**AIM**
Please convert the data, from the line with "This screenshot has width=952, height=1233." through the end of the data, into a numbered list, leaving out any blank lines.

**DATASET RECORDS**
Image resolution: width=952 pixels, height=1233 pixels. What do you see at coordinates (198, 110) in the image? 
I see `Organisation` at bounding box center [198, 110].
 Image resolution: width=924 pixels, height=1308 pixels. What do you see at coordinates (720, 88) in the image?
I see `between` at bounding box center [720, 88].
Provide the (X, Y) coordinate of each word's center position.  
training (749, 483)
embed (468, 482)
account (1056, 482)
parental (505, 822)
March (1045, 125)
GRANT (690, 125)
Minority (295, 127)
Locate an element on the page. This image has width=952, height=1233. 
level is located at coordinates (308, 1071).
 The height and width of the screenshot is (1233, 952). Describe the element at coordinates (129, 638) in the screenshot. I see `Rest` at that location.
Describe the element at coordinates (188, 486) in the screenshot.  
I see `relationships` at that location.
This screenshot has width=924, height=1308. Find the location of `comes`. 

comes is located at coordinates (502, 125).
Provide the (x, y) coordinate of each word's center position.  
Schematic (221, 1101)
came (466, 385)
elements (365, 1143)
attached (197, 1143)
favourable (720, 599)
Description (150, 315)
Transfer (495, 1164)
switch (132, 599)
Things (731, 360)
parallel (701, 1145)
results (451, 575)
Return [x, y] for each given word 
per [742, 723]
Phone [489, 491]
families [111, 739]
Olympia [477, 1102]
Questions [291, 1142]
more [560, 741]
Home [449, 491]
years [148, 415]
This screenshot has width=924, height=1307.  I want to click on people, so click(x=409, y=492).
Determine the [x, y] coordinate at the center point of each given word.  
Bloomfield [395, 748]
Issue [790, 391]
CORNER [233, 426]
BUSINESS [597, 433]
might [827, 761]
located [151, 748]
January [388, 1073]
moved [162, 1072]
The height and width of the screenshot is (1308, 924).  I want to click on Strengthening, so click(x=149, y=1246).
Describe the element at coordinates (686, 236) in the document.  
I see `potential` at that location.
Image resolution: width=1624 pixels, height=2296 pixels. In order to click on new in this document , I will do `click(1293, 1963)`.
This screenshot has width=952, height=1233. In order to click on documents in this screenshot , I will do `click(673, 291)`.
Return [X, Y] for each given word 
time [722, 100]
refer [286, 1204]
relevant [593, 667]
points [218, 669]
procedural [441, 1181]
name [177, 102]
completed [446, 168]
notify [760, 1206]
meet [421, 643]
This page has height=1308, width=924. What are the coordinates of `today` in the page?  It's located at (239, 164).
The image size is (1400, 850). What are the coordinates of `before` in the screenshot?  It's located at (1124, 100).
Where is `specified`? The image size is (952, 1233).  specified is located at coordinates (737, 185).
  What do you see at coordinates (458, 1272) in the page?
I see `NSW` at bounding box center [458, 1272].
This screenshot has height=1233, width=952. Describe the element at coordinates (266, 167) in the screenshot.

**SOLUTION FOR THIS PROBLEM**
1. This screenshot has width=952, height=1233. In order to click on documents in this screenshot , I will do `click(673, 291)`.
2. Return [X, Y] for each given word 
3. time [722, 100]
4. refer [286, 1204]
5. relevant [593, 667]
6. points [218, 669]
7. procedural [441, 1181]
8. name [177, 102]
9. completed [446, 168]
10. notify [760, 1206]
11. meet [421, 643]
12. This page has height=1308, width=924. What are the coordinates of `today` in the page?  It's located at (239, 164).
13. The image size is (1400, 850). What are the coordinates of `before` in the screenshot?  It's located at (1124, 100).
14. Where is `specified`? The image size is (952, 1233).  specified is located at coordinates (737, 185).
15.   What do you see at coordinates (458, 1272) in the page?
16. I see `NSW` at bounding box center [458, 1272].
17. This screenshot has height=1233, width=952. Describe the element at coordinates (266, 167) in the screenshot.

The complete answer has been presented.